*** Available data ***

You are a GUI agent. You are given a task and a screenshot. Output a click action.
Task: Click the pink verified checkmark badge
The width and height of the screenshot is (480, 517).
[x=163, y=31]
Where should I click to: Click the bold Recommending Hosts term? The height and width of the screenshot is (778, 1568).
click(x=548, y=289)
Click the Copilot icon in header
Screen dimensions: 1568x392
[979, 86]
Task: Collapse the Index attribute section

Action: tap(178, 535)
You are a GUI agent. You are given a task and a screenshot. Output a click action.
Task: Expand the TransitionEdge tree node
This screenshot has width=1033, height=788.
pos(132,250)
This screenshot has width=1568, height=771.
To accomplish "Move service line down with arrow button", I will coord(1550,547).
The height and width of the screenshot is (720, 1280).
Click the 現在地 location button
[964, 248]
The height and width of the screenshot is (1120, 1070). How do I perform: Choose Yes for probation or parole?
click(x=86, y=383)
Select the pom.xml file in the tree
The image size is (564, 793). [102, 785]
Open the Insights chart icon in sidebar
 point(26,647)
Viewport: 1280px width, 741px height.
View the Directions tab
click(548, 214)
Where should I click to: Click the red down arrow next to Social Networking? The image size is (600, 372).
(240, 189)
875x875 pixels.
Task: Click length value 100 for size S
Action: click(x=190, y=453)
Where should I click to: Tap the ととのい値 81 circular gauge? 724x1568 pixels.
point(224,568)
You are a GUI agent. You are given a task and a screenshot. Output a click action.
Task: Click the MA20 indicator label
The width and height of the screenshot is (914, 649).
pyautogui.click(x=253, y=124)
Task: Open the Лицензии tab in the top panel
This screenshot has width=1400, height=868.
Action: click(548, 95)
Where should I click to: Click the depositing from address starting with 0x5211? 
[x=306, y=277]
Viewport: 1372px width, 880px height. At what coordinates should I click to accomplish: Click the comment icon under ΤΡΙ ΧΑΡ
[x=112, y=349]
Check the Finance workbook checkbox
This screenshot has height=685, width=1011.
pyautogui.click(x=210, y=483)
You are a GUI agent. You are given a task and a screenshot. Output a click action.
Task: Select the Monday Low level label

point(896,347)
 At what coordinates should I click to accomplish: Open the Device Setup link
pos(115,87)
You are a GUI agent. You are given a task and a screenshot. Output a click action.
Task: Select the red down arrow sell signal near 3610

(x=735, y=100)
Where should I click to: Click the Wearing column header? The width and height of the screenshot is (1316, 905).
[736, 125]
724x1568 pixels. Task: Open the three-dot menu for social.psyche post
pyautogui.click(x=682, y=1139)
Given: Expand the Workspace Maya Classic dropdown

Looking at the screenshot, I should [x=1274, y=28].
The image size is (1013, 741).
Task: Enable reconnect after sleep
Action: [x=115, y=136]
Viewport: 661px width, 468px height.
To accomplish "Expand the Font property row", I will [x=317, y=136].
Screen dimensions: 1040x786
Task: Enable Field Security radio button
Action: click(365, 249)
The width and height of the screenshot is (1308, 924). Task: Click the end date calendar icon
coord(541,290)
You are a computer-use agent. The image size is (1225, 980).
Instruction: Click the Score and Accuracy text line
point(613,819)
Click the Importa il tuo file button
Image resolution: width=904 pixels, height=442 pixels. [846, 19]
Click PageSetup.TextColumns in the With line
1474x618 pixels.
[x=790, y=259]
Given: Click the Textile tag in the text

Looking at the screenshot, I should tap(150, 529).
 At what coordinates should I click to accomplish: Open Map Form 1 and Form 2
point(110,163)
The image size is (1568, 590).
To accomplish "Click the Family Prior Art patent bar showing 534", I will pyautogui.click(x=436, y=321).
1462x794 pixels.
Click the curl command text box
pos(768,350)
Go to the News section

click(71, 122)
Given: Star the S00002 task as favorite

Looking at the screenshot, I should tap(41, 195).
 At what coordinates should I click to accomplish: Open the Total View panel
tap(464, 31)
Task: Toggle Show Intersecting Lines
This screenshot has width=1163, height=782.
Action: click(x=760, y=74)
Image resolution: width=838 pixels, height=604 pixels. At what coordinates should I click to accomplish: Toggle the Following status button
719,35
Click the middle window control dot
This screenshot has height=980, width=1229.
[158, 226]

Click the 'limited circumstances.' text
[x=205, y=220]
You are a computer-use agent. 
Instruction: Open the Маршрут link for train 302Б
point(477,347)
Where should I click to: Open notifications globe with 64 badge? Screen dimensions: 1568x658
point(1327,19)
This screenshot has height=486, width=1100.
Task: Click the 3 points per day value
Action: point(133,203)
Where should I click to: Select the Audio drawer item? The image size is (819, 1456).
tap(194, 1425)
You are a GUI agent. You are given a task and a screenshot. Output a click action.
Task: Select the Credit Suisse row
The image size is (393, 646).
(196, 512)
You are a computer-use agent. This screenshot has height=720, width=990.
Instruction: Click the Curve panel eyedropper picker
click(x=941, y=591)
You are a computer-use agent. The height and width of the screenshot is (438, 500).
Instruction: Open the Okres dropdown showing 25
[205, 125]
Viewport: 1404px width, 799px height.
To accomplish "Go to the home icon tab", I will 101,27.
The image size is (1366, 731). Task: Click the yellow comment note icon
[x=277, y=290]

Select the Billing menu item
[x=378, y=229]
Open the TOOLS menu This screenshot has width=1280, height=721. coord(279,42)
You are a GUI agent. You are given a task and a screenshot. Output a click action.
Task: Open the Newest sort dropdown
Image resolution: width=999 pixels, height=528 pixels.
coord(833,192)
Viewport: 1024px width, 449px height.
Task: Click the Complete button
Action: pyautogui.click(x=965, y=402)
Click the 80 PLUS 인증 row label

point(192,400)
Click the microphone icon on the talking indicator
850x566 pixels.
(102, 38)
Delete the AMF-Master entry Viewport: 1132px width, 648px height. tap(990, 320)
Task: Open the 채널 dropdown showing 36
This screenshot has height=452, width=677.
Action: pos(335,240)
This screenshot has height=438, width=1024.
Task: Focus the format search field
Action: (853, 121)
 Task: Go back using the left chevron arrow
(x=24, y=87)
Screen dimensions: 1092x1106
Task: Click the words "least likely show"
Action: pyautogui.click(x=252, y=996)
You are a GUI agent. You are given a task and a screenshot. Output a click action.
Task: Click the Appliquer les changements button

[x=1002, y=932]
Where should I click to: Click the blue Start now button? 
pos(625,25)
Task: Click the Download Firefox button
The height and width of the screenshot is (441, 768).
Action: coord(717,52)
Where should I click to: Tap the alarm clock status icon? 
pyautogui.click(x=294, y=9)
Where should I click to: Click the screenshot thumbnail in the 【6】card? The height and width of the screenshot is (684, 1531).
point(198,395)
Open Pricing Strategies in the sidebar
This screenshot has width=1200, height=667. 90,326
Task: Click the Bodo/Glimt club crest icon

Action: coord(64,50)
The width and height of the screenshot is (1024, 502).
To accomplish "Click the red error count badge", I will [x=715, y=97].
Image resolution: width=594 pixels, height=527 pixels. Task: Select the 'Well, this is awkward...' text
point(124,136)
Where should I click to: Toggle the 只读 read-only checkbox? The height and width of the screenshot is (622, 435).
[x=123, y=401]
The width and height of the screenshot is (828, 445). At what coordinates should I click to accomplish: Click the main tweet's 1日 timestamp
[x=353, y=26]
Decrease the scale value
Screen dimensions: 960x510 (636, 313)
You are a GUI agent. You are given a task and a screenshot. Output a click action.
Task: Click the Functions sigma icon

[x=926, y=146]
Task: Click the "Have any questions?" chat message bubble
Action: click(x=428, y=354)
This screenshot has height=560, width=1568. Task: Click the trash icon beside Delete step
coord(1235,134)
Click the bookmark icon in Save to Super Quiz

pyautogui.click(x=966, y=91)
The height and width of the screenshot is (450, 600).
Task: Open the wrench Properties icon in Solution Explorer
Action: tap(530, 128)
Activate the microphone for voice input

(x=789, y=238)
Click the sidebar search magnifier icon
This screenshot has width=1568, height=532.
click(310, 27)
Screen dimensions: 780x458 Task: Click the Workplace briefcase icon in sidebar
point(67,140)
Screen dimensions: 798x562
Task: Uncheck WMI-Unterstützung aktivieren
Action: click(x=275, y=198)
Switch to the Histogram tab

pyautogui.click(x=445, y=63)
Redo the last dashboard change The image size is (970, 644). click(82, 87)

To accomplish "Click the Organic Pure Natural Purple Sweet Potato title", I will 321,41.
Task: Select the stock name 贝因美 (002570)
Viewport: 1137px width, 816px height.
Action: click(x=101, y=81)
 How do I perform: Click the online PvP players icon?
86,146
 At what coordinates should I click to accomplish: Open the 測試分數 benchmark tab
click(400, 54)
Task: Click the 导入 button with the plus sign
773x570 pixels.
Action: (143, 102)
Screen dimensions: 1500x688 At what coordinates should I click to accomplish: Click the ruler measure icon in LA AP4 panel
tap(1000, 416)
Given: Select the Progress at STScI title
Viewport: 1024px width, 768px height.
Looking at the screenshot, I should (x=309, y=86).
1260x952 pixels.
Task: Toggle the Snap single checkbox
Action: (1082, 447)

*** End of Available data ***

- _What is needed_
Show every line from the entries above in which "title" appears.

- _Task result_
To accomplish "Click the Organic Pure Natural Purple Sweet Potato title", I will 321,41.
Given: Select the Progress at STScI title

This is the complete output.